= Rumour at Nightfall =

1931 novel by Graham Greene

First edition (publ. Heinemann)

Rumour at Nightfall is the third novel by Graham Greene, published in 1931. Like his second novel, The Name of Action, it failed to repeat the success of his first novel, The Man Within; Greene was to suppress both his second and third novels.

==Epigraph==

"O ye that stand upon the brink,

Whom I so near me through the chink

With wonder see: What faces there,

Whose fcet, whose bodies, do ye wear?

	I my companions see

	In you, another me.

They seeméd others, but are we;

Our second selves those shadows be."

- Thomas Traherne

==Plot summary==

The First Carlist War is coming to an end. The pretender's most loyal fighter, Caveda refuses to submit and continues to defy the new government, pursued by an army led by Colonel Riego.

English journalist, Francis Chase has been in Spain covering the story for the last two years, travelling with Colonel Riego's outfit on the trail of Caveda. After a skirmish with rebels in which Colonel Riego's son is killed, Francis Chase discovers a mail bag which contains a clue that may lead them to Caveda. The bag contains some personal items of Caveda, including letters, gloves and a photograph of a young woman. Chase separates from the outfit, and heads to the town of San Juan alone to try and locate the woman in the photograph.

He returns to the Inn where he previously stayed, to find to his surprise his friend and colleague Michael Crane. Crane has left the London newspaper, and arrived in Spain some months ago. With Crane's help, they track down the woman in the photograph, Eulelia Monti. Chase meets with Eulelia Monti, who he finds is Caveda's mistress, though is not in love with him. Meanwhile, Crane sees a man leave the building who he believes is Caveda and tracks him to a bar in town.
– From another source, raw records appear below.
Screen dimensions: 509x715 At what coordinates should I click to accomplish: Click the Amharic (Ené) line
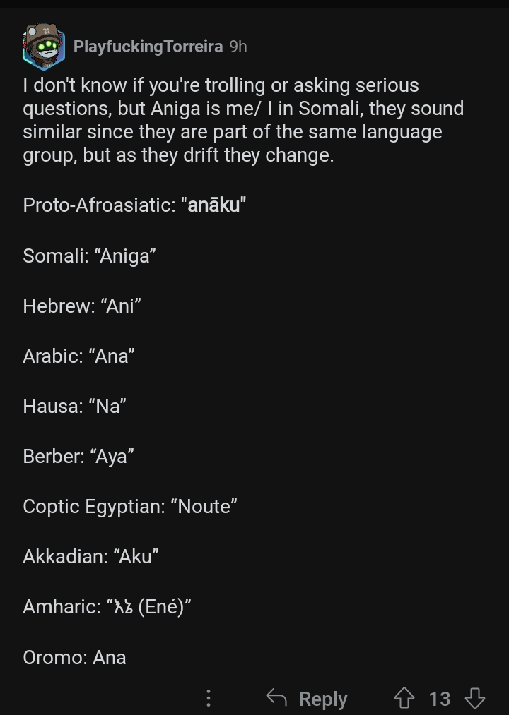coord(107,607)
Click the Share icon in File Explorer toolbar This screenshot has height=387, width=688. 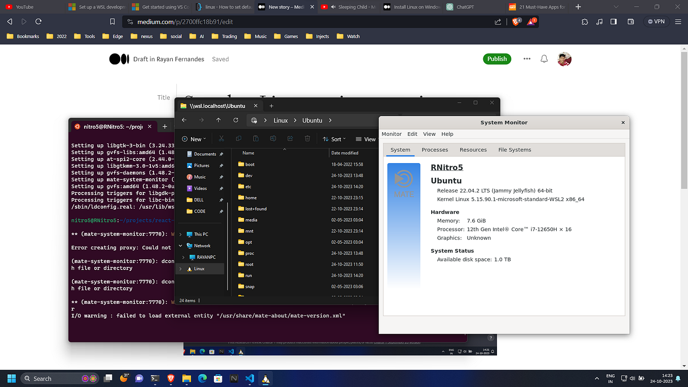(x=290, y=138)
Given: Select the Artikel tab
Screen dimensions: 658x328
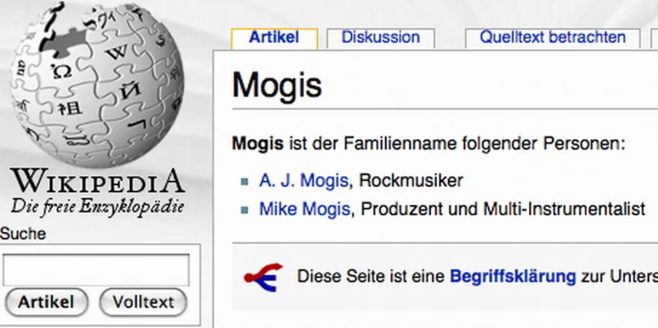Looking at the screenshot, I should coord(274,38).
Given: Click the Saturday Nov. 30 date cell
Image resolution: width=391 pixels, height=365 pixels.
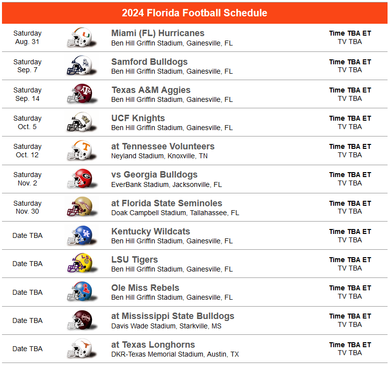Looking at the screenshot, I should [x=28, y=207].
Following the destruction of San Juan's bridge by Caveda's men, Colonel Riego arrives in town, and executes a local barber, a known Caveda informer. Michael Crane becomes infatuated by Eulelia Monti and betrays Chase, by informing her that Chase cannot be trusted.

Chase is concerned for his friends well being, and advises Crane to leave San Juan on horseback, and to deliver a message to his newspaper. On the ride out of town, Crane meets Eulelia Monti who advises him that Caveda is planning an uprising at the funeral of the barber the next morning. Crane announces his love for Eulelia Monti, and they ride back into San Juan and are married in secret. Chase meets with General Diaz and Colonel Riego and advises that his friend, Crane knows where Caveda is located and can identify him.

Chase begins to feel a kinship with the elusive Caveda, and feels guilt over his involvement in the plan to capture him. He is then surprised when Crane returns to the Inn, and advises he has married Eulelia Monti. Furious with his friend, Chase goes in search of Caveda to warn him of the plan to capture him and how his friend, Crane has betrayed them both.

==Repudiation==

In his second autobiography, Ways of Escape, Greene wrote:

My second and third novels, The Name of Action and Rumour at Nightfall, published in 1930 and 1931, can now be found, I am glad to think, only in secondhand bookshops at an exaggerated price, since some years after their publication I suppressed them. Both books are of a badness beyond the power of criticism properly to evoke—the prose flat and stilted and in the case of Rumour at Nightfall, pretentious (the young writer had obviously been reading again and alas! admiring Conrad's worst novel, The Arrow of Gold), the characterization nonexistent.

According to the publishers' reports, William Heinemann (U.K. publisher) sold only 1,200 copies and Doubleday Doran (U.S. publisher) sold only 1,018 copies.